Isto não é informar, é pura e simplesmente coscuvilhar. Faltava apenas descrever minuciosamente a forma como Salgado se vê impossibilitado de limpar o próprio rabo, face a um incidente que aconteceu há um ano e cinco meses no Cascais Shopping, depois de uma ida ao KFC, em que comeu cinco asas de frango picantes, olvidando a sua intolerância ao picante da cadeia de fast-food.

É totalmente inadmissível um órgão de comunicação social expor de uma forma tão descarada a intimidade de um indivíduo doente. Apesar dos processos em que está envolvido, não deixa de ser uma pessoa portadora de uma doença neurodegenerativa irreversível, uma condição extremamente deprimente e incapacitante.

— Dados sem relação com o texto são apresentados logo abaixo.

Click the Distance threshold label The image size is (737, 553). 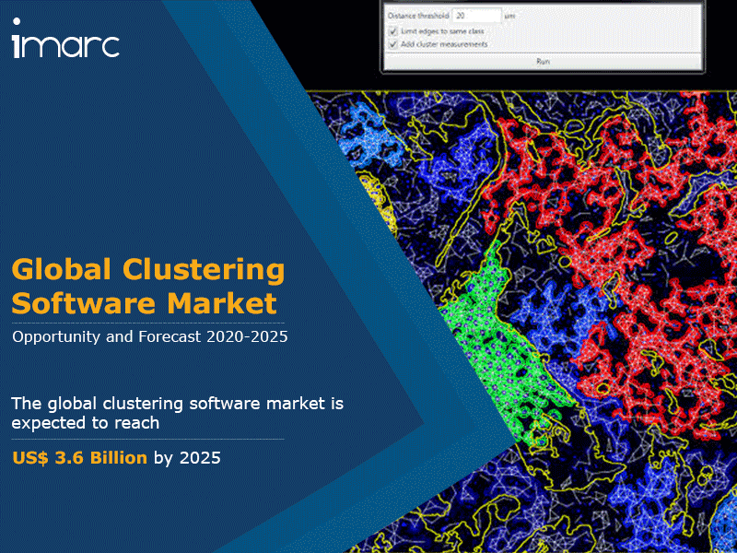[417, 16]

A posição notoriamente punitiva do artigo faz jus a muitas opiniões que se leem nas redes sociais, inferindo que Salgado está a forjar a doença de forma a escapar da justiça, ou até que, mesmo tendo Alzheimer, deveria ser julgado e preso. A veia justiceira da opinião pública deixa-se ridicularizar, entrelaçando a sua mão às teorias da conspiração de que a terra é plana, e que o Michael Jackson ainda está vivo. Deixemo-nos de histórias mirabolantes! Para todos os efeitos, se sofre da doença de Alzheimer, não merece ser exposto e humilhado publicamente.

Não existe pior prisão do que o esquecimento, do que a perda gradual da identidade de um indivíduo. Não há mais vil castigo do que perder a alma para um corpo impotente, fraco e irracional. Não se encontra mais cruel sentença do que regressar a uma infância sem retorno, onde é apenas garantida a perda de mais um pouco de si, mais um pouco de controlo até chegar ao incontornável destino do ser humano.